# Work instructions:
Retype each of the items below character for character, and omit the pictures.

(Extracted records)
═══

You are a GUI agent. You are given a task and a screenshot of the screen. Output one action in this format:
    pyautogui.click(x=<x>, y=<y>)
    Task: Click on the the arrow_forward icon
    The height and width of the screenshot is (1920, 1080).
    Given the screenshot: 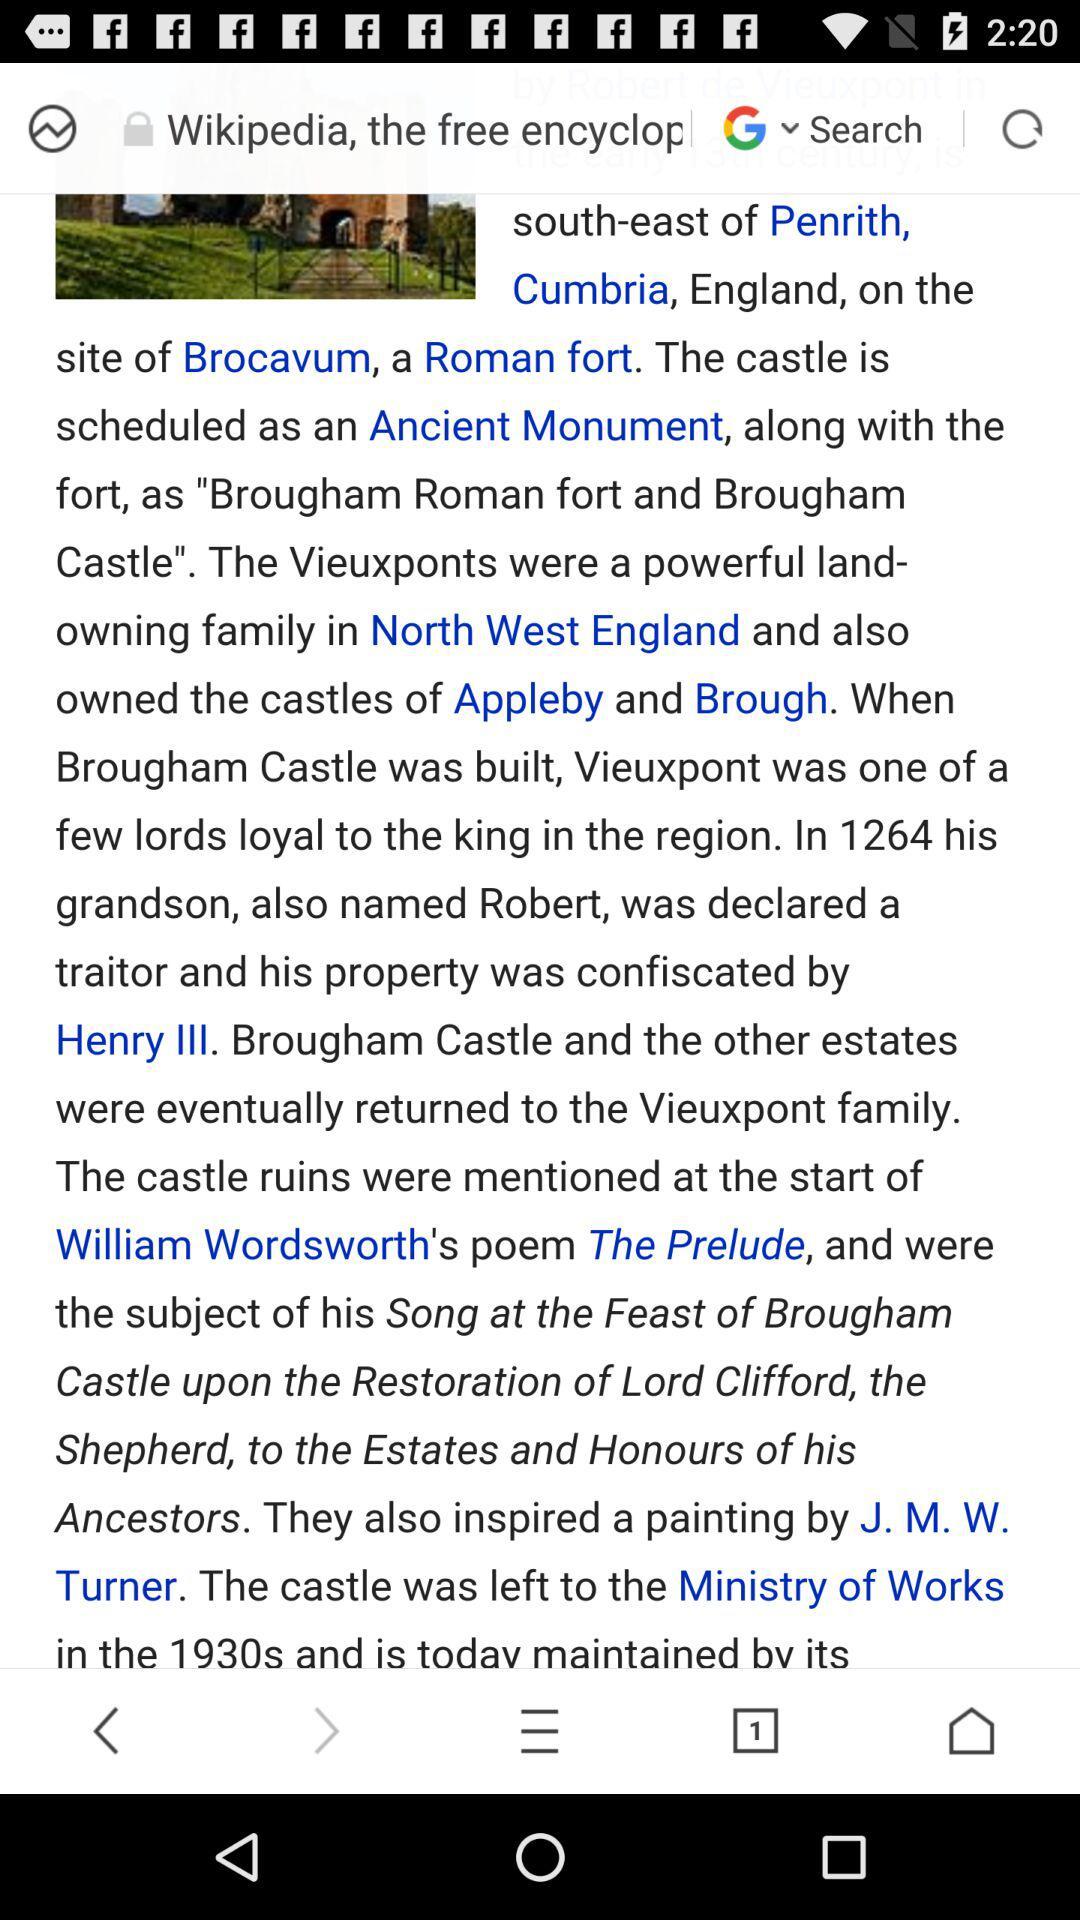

═══

# Task solution:
You are a GUI agent. You are given a task and a screenshot of the screen. Output one action in this format:
    pyautogui.click(x=<x>, y=<y>)
    Task: Click on the the arrow_forward icon
    The height and width of the screenshot is (1920, 1080).
    Given the screenshot: 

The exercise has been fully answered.